-------- Data for this task --------
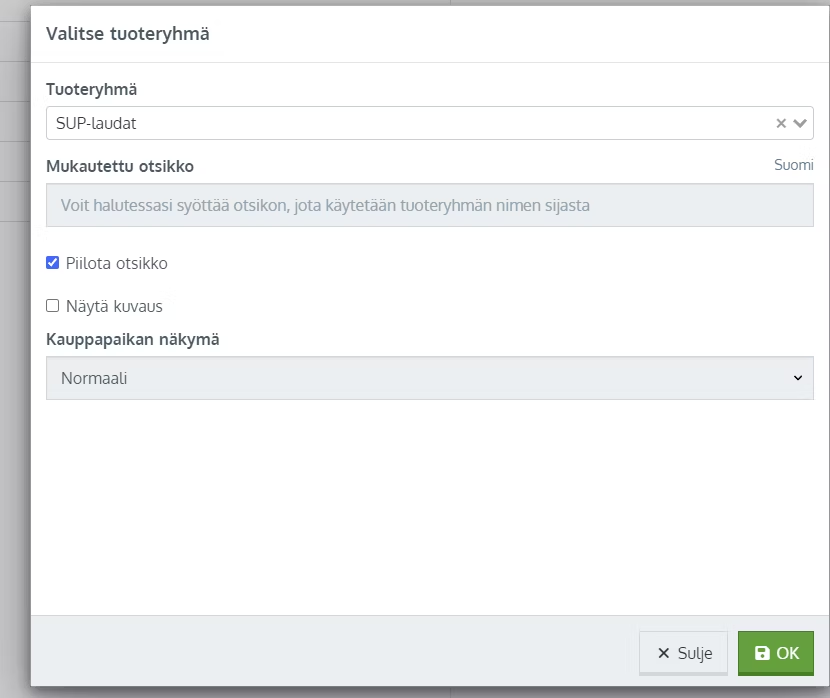
Task: Enable the Näytä kuvaus checkbox
Action: pyautogui.click(x=52, y=305)
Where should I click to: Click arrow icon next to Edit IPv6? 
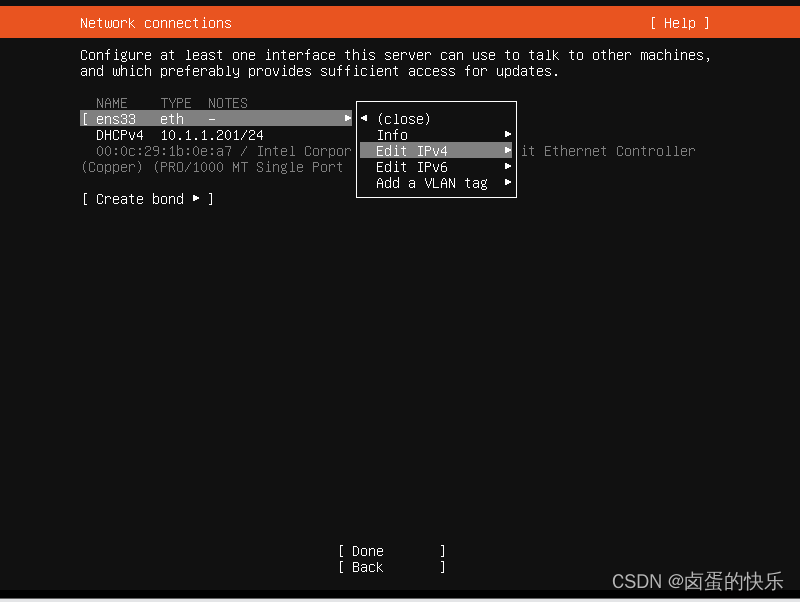point(508,166)
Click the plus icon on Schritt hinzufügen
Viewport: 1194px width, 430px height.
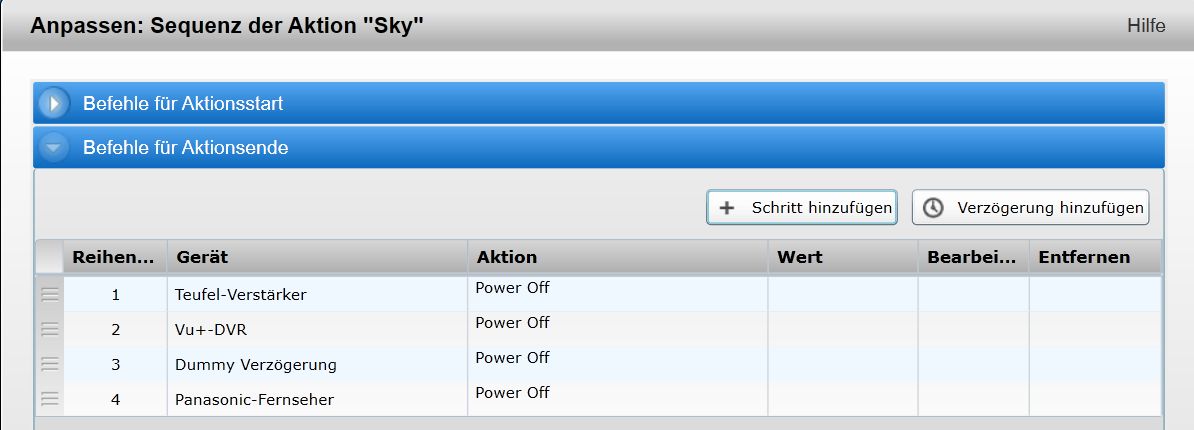click(728, 208)
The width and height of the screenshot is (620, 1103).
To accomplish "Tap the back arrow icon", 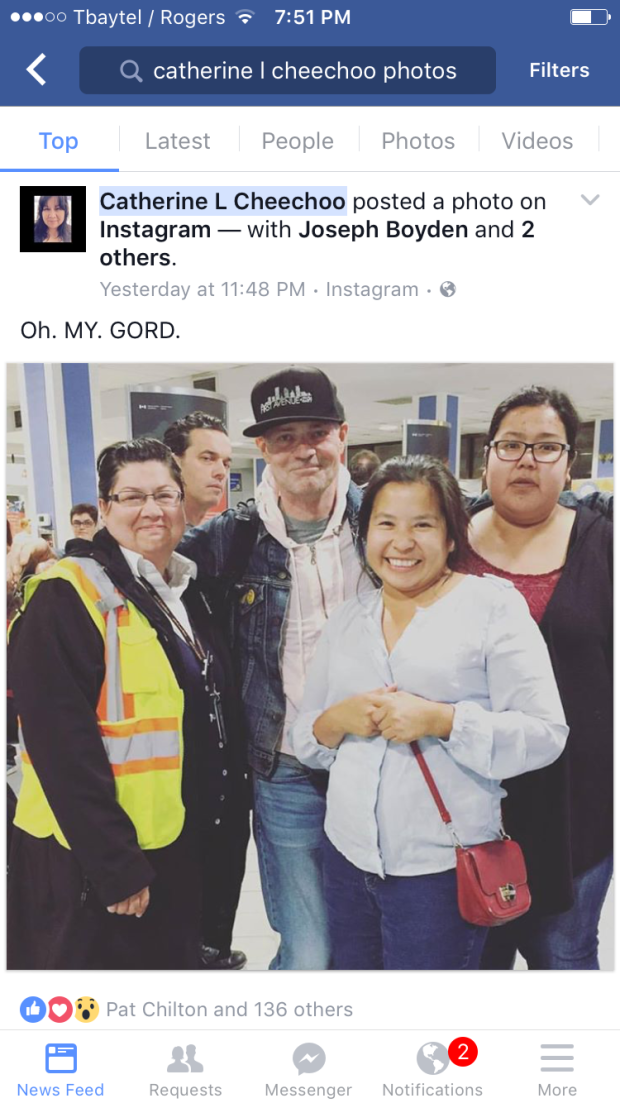I will tap(36, 70).
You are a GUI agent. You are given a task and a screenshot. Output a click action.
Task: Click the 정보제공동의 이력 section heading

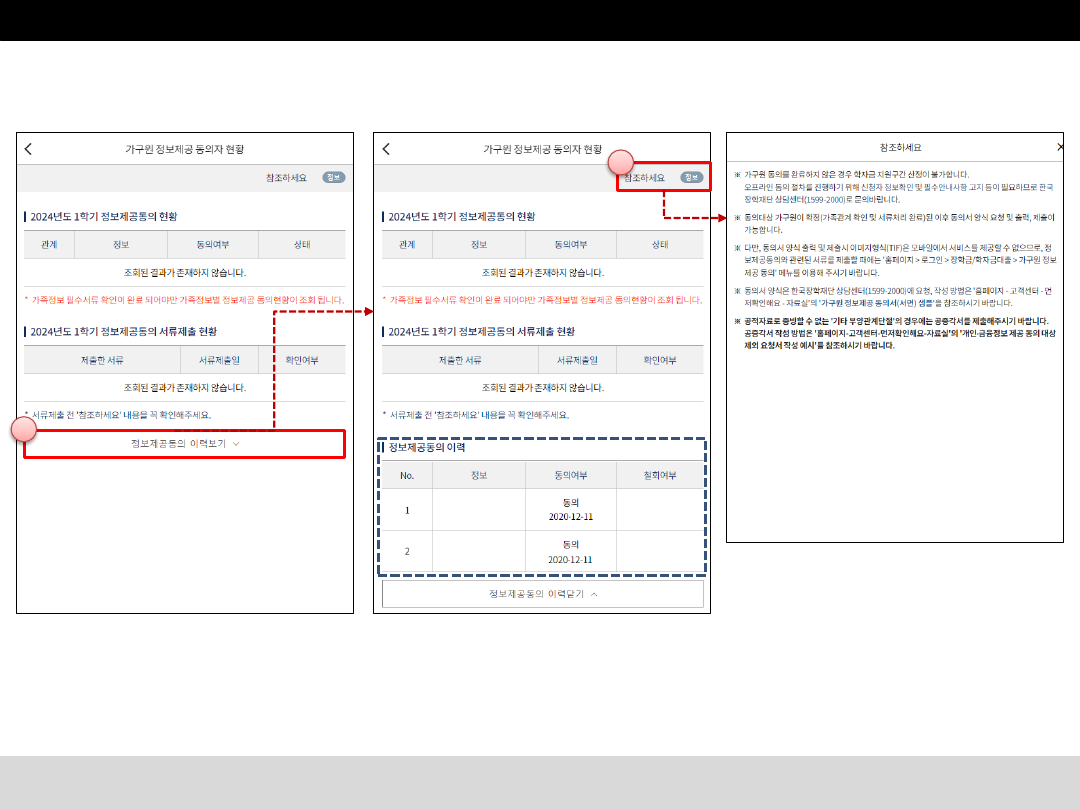[427, 447]

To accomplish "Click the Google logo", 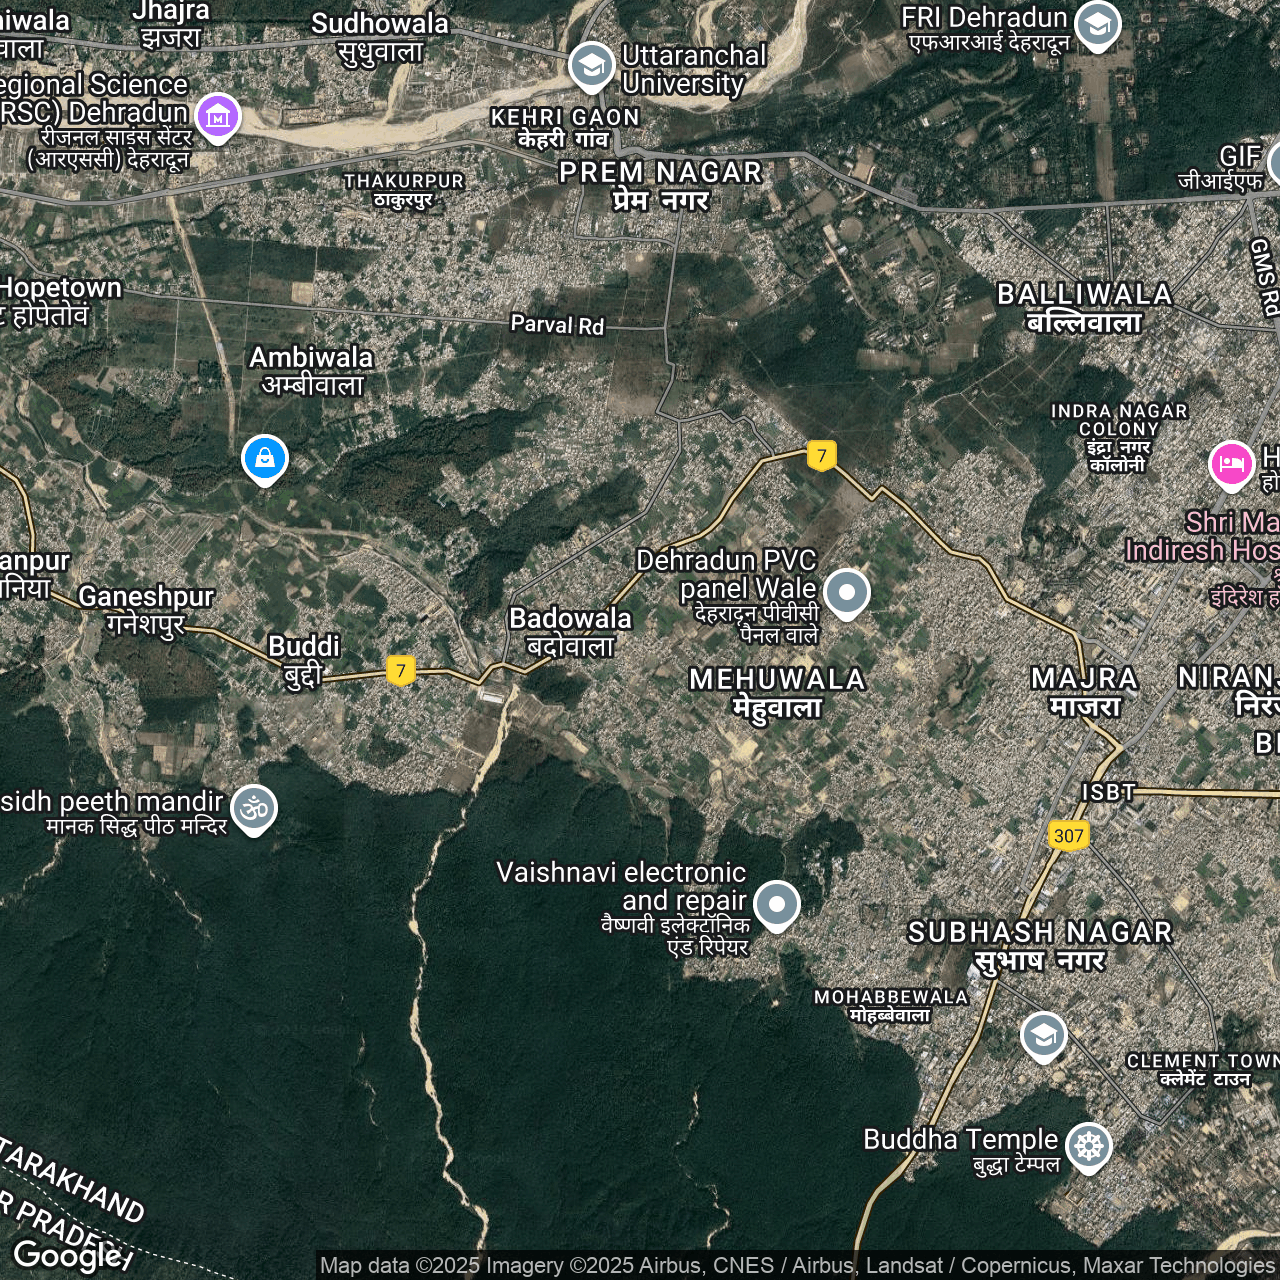I will pos(68,1254).
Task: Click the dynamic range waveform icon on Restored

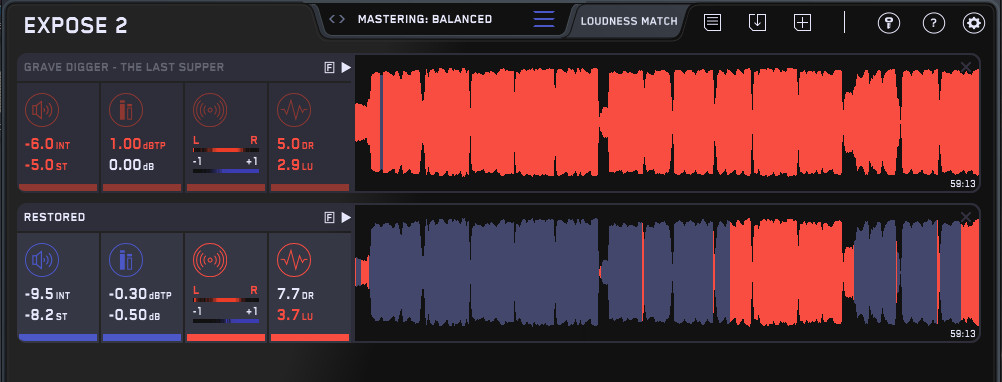Action: (294, 261)
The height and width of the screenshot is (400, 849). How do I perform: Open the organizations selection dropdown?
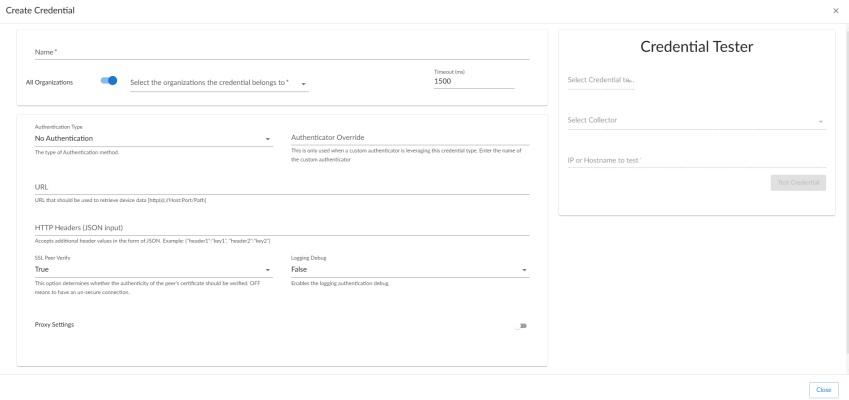click(x=219, y=82)
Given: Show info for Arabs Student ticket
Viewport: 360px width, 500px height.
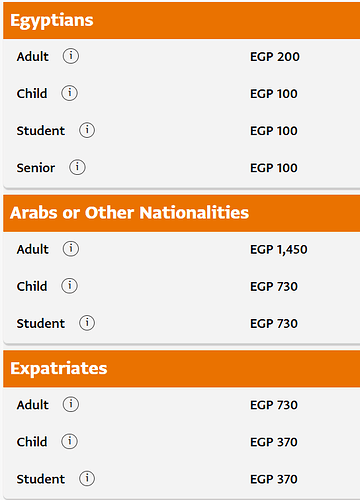Looking at the screenshot, I should (x=87, y=323).
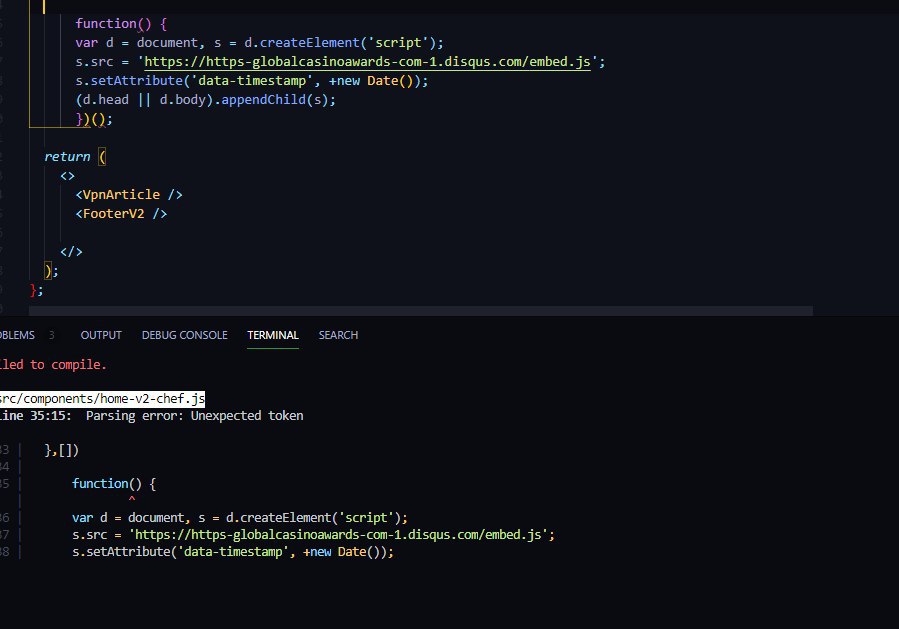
--------
Goal:
Extract every item line from the one containing "The height and" down to the end of the items, reproducing each line exactly, and leave the pictures out.

Exercise solution:
The height and width of the screenshot is (400, 849). How do I perform: Open the organizations selection dropdown?
click(x=219, y=82)
Given: Show info for Arabs Student ticket
Viewport: 360px width, 500px height.
Looking at the screenshot, I should (x=87, y=323).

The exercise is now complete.